Ascoltato in dibattimento il 9 febbraio 2017, Cancellieri ha testimoniato che in quell'occasione ebbe a farsi portavoce, quale Ufficiale più alto in grado della Regione Sicilia, di un comunicato predisposto dal Ros nelle persone di Subranni e Mori o comunque di indicazioni da questi ultimi fornitegli poco prima dell'inizio della conferenza stampa.
"L'estrema importanza di tale risultanza - si legge nelle motivazioni - allora, deriva dal fatto che in quell'occasione la 'trattativa' citata nella conferenza stampa non venne riferita, come poi avrebbe fatto Mori nel 1997, soltanto agli incontri con Vito Ciancimino, bensì direttamente a Salvatore Riina. Ciò, innanzitutto, comprova che Subranni e Mori già in quel momento (gennaio 1993) avevano acquisito la consapevolezza, non soltanto del fatto che effettivamente Vito Ciancimino fosse riuscito a veicolare la loro sollecitazione ('Ma signor Ciancimino, ma cos'è questa storia qua? Ormai c'è muro, contromuro. Da una parte c'è Cosa Nostra, dall'altra parte c'è lo Stato? Ma non si può parlare con questa gente?') sino al massimo vertice dell'associazione mafiosa Cosa Nostra (appunto, Salvatore Riina), ma, soprattutto, per quel che rileva in questa sede, che Riina aveva, in un certo senso, accolto quella loro sollecitazione formulando alcune richieste (rectius, condizioni) per porre termine alle stragi".
Un altro documento importante può essere sicuramente considerato la conferenza stampa di Tinebra e Boccassini sulla collaborazione di Vincenzo Scarantino, nella data del 19 luglio 1994, che è stata acquisita al processo sul depistaggio su richiesta del legale di Salvatore Borsellino e dei nipoti di Adele Borsellino, Fabio Repici.
Tenuto conto di tutto questo non possiamo essere d'accordo con la decisione presa da questo "governo del Cambiamento" (che sempre più appare del "non cambiamento") in merito a questo specifico caso.

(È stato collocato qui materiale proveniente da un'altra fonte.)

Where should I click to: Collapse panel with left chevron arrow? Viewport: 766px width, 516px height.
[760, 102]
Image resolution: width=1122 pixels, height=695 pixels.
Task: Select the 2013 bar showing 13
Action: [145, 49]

Perché si può essere d'accordo che il sistema dei finanziamenti pubblici all'editoria vada rivisto, ma arrivare ad azzerare tutto mettendo in difficoltà una delle poche strutture che permette ai cittadini di far valere quel diritto di "informare ed essere informati" senza censure appare come l'ennesima decisione discutibile che il Governo gialloverde sta mettendo in atto.
Nel merito, dunque, non sostenere pubblicamente Radio Radicale è un indiscutibile errore e bisogna fare di tutto affinché l'emittente non sia costretta a chiudere i battenti. Diversamente, se ciò accadrà, l'effetto finale sarà pari a un bavaglio che neanche i peggiori governi Berlusconiani e Renziani hanno avuto il coraggio di mettere in atto. E questo, forse, fa ancora più male.